• **Exercise directions**: In the entries below, find the line with "Open File Explorer from the taskbar" and the line with "The image size is (2048, 1536)."; give again those lines and every line between them, exactly.

Stored data
•••••
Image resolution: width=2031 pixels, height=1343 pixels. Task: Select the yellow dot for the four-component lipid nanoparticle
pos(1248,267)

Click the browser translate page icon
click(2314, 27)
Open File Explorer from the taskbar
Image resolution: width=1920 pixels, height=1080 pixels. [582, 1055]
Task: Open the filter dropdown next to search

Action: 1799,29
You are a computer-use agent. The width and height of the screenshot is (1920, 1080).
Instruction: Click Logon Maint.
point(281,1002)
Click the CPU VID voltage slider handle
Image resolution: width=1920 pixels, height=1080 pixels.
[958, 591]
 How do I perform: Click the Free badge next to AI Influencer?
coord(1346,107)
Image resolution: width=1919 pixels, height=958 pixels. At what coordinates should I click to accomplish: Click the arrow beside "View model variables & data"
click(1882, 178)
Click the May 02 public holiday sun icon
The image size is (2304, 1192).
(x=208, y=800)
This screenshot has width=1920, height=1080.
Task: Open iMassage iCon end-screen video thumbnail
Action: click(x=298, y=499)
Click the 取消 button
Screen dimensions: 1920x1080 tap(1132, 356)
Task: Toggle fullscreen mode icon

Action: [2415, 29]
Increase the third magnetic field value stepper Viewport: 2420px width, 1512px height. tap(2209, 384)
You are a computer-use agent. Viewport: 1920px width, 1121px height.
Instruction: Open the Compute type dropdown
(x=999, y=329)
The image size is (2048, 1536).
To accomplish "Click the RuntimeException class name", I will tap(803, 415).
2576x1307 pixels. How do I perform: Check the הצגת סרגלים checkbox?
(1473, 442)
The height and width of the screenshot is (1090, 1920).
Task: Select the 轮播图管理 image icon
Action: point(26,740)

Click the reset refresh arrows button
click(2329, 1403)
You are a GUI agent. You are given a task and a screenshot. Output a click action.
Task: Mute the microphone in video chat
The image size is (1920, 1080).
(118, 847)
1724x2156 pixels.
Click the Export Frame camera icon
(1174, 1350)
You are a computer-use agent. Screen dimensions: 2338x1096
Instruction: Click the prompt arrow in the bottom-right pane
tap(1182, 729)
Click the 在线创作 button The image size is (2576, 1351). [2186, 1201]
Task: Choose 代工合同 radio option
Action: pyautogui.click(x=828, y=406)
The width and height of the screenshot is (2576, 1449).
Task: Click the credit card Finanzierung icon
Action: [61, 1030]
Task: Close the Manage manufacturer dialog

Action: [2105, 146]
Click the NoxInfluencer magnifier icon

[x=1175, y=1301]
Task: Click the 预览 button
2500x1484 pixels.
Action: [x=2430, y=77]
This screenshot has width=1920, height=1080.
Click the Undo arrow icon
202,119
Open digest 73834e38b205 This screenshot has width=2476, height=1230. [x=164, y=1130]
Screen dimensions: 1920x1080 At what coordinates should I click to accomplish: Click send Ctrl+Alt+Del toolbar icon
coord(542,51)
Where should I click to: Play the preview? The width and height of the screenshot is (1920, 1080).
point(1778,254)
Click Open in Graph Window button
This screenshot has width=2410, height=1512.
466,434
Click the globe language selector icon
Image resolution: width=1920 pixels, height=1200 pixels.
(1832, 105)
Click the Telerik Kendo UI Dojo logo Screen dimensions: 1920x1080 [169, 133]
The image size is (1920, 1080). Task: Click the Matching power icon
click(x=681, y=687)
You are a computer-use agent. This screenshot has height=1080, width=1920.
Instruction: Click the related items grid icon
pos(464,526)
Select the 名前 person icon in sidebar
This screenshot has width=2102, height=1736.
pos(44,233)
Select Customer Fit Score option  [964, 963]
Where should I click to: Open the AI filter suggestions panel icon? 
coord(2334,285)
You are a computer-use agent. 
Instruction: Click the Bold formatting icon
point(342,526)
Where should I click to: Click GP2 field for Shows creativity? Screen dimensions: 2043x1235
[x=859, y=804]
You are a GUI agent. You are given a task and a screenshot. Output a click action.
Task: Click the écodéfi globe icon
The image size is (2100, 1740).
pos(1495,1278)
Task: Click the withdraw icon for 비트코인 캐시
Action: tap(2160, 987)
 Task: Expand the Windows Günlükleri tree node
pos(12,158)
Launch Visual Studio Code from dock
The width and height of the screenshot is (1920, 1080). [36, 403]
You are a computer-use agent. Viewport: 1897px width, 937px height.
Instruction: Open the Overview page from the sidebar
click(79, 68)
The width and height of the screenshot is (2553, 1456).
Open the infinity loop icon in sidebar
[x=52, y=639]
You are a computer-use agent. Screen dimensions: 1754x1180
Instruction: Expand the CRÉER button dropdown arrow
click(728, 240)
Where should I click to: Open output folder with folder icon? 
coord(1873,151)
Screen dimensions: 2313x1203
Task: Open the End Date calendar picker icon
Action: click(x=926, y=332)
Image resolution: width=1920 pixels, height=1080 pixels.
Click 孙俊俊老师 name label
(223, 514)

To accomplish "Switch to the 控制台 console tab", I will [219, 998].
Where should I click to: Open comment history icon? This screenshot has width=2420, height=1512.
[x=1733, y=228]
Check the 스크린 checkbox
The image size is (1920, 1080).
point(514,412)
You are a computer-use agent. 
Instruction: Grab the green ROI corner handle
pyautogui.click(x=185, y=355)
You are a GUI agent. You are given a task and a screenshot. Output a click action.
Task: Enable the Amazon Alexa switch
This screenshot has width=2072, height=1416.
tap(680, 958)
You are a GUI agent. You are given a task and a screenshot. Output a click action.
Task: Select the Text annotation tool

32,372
•••••
• **Answer for the task**:
Open File Explorer from the taskbar
Image resolution: width=1920 pixels, height=1080 pixels. [582, 1055]
Task: Open the filter dropdown next to search

Action: 1799,29
You are a computer-use agent. The width and height of the screenshot is (1920, 1080).
Instruction: Click Logon Maint.
point(281,1002)
Click the CPU VID voltage slider handle
Image resolution: width=1920 pixels, height=1080 pixels.
[958, 591]
 How do I perform: Click the Free badge next to AI Influencer?
coord(1346,107)
Image resolution: width=1919 pixels, height=958 pixels. At what coordinates should I click to accomplish: Click the arrow beside "View model variables & data"
click(1882, 178)
Click the May 02 public holiday sun icon
The image size is (2304, 1192).
(x=208, y=800)
This screenshot has width=1920, height=1080.
Task: Open iMassage iCon end-screen video thumbnail
Action: click(x=298, y=499)
Click the 取消 button
Screen dimensions: 1920x1080 tap(1132, 356)
Task: Toggle fullscreen mode icon

Action: [2415, 29]
Increase the third magnetic field value stepper Viewport: 2420px width, 1512px height. tap(2209, 384)
You are a computer-use agent. Viewport: 1920px width, 1121px height.
Instruction: Open the Compute type dropdown
(x=999, y=329)
The image size is (2048, 1536).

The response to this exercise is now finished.